Tuesday, April 20, 2010

Buttonwood Winemaker Leaves Fast Lane, Pops Cork on Delicious New Career

Karen Steinwachs remembers it well. After a 20-year career in the high-tech field, she was sitting with fellow employees in a meeting room on the 23rd floor of a high-rise in Century City, Los Angeles. It was decided that their company, fueled by venture capital money, would shut down.

Karen, now the winemaker at Buttonwood Farm Winery & Vineyard near Santa Barbara, recalls pondering what she would do next. “I needed a time out,” she said before the recent Wine by the Glass Pavilion tasting at the Toledo Museum of Art. “I wanted a job where I could use my hands, not my mind, something where I wasn’t in charge and didn’t need to make decisions.”

Without consulting her husband Dave, she took a job harvesting grapes at Foley Estates. It was a seven-day-a-week, physically demanding job that paid seven bucks an hour. She never had dreams of a wine career, but once she started she loved it.

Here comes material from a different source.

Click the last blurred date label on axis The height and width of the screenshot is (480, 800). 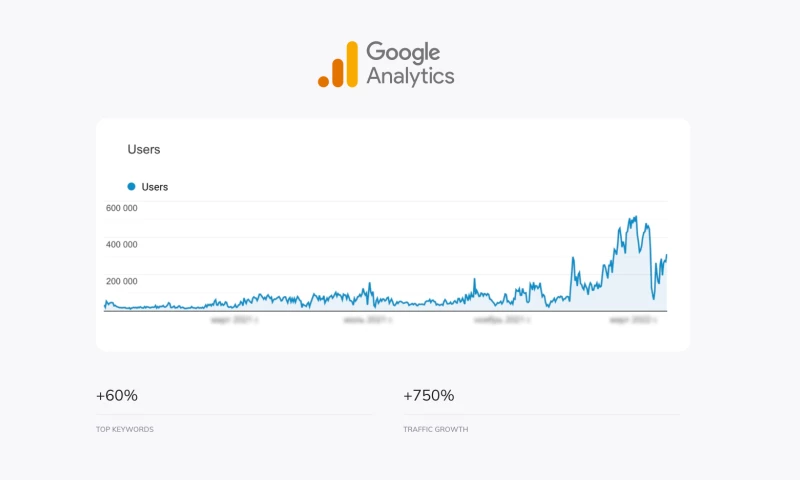click(632, 321)
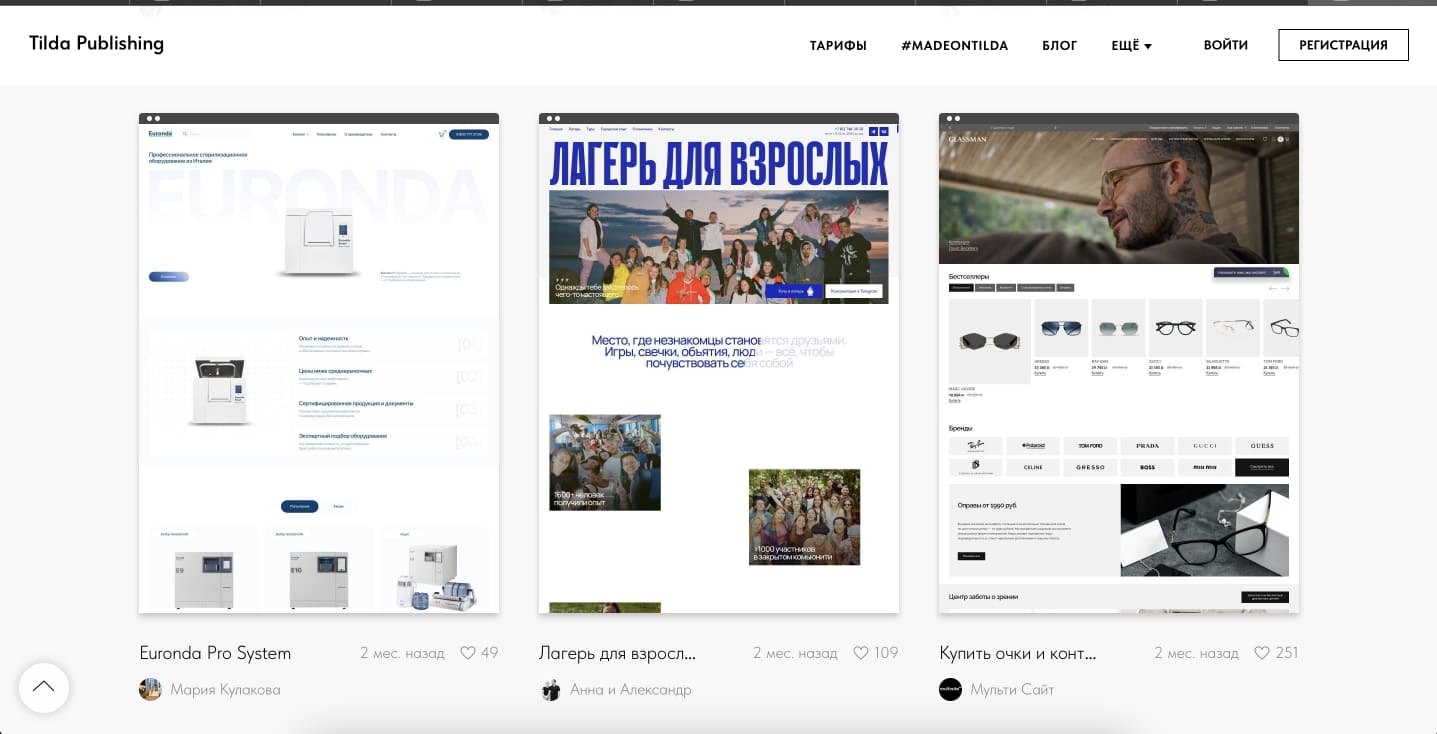
Task: Click Мария Кулакова avatar image
Action: [x=150, y=690]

She then worked to develop her sense of smell and her palate. “It was the hardest thing,” she said, “learning to trust your taste and smell instead of a spreadsheet.”

For wine lovers, her career shift is serendipitous. Now the winemaker at Buttonwood Farms, she crafts fascinating wines that reflect what Mother Nature is doing in the vineyard.

Buttonwood is located in the Santa Ynez Valley, one of the few East-West oriented valleys in North America. This allows ocean breezes to blow in from the West and warmer air to enter from the East. The temperature can swing from the 90s during the day to the 50s at night, making it ideal for the thicker skinned Sauvignon Blanc and Merlot grapes.

Buttonwood has a harmonious, natural groove. It is a working farm and they employ sustainable farming practices. The artwork for the labels, a brushwork swirl, was created by  Seyburn Zorthian, daughter of the winery’s founder.

On the tasting menu for the Toledo Museum of Art event was: 2008 Sauvignon Blanc, 2009 Zingy Sauvignon Blanc, 2008 Devin Sauvignon Blanc-Semillon blend, 2007 Hawk Red table wine and the 2007 Merlot.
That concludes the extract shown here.